*** Block opens ***

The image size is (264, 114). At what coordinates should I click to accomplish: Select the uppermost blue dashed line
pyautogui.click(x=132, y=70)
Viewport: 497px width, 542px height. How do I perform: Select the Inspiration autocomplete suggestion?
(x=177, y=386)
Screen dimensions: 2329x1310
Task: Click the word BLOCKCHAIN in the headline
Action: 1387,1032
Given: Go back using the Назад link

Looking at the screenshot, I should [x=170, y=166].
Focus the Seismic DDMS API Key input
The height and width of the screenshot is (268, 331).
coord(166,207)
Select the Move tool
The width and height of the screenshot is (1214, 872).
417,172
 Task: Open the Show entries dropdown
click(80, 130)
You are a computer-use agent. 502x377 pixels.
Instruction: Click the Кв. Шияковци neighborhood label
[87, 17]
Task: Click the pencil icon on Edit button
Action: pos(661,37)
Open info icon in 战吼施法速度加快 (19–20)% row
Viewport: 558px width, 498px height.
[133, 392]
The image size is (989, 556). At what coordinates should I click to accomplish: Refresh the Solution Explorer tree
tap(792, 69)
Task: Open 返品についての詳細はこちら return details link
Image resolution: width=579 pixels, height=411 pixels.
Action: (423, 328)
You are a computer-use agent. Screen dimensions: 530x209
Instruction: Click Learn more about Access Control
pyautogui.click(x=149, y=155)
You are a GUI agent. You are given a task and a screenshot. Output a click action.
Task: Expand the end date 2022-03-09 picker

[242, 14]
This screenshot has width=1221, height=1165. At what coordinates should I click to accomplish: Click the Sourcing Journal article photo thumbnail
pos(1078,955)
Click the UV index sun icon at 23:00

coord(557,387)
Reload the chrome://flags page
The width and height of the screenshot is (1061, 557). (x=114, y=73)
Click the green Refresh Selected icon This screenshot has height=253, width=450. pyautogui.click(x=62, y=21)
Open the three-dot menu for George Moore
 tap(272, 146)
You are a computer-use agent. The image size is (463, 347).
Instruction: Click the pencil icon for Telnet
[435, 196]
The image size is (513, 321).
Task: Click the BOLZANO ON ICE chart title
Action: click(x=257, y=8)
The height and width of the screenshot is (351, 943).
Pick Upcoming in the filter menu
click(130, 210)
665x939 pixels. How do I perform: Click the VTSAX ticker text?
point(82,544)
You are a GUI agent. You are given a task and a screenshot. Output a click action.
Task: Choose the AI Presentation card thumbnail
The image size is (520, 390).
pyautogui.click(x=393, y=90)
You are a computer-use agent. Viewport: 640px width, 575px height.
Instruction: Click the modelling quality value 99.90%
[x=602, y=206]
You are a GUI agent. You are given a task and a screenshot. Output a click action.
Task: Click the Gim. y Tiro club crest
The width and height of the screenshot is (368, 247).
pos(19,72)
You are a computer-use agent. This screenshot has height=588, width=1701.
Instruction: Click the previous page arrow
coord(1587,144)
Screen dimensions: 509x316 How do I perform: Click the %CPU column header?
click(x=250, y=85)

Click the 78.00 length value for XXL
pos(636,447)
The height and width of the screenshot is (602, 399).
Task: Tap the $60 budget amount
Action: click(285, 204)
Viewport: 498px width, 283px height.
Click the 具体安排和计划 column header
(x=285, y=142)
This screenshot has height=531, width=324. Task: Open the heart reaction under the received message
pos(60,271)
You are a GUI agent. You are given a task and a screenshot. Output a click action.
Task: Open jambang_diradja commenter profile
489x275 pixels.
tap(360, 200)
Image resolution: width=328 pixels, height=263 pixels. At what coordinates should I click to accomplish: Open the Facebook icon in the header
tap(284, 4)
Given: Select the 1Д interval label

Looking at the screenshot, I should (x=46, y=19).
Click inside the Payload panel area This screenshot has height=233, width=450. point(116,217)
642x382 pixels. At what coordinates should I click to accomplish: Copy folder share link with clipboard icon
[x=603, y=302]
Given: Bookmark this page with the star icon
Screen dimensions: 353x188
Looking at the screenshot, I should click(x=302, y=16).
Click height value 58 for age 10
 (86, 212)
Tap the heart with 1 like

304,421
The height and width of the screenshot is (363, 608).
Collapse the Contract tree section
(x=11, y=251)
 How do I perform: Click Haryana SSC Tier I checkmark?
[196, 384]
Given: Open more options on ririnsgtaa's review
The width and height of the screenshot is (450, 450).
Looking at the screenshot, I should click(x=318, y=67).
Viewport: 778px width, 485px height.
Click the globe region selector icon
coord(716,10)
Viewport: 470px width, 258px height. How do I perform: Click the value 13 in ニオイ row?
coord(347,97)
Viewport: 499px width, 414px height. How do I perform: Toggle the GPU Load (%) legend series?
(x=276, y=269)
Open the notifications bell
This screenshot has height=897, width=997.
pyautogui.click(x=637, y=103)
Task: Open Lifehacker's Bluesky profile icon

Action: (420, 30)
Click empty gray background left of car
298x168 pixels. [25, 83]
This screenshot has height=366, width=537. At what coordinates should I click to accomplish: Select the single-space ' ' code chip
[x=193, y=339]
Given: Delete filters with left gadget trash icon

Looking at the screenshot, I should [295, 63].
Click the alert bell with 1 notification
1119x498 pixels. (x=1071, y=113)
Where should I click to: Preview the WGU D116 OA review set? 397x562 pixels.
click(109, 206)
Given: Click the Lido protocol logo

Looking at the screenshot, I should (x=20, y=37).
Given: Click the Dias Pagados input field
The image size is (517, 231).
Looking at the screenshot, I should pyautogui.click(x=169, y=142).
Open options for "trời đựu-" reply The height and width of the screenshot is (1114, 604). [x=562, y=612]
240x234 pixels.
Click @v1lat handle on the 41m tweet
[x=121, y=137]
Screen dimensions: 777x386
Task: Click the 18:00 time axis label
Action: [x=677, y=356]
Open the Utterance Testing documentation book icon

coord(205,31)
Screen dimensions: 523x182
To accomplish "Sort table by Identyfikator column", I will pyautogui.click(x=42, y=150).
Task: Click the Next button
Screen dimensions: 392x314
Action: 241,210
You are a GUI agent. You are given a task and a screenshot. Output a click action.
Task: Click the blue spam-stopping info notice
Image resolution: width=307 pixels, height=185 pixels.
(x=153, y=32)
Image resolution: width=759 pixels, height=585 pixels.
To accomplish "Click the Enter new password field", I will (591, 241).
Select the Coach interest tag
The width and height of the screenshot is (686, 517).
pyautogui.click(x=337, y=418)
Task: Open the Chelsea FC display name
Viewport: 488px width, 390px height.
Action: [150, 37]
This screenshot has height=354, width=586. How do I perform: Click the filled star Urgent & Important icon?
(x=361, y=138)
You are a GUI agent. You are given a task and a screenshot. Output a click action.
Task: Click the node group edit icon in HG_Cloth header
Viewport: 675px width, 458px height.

*** Block closes ***

▸ **Work item**: Your task is to list each line of the records with the word "will".

▸ **Your response**:
To accomplish "Sort table by Identyfikator column", I will pyautogui.click(x=42, y=150).
To accomplish "Click the Enter new password field", I will (591, 241).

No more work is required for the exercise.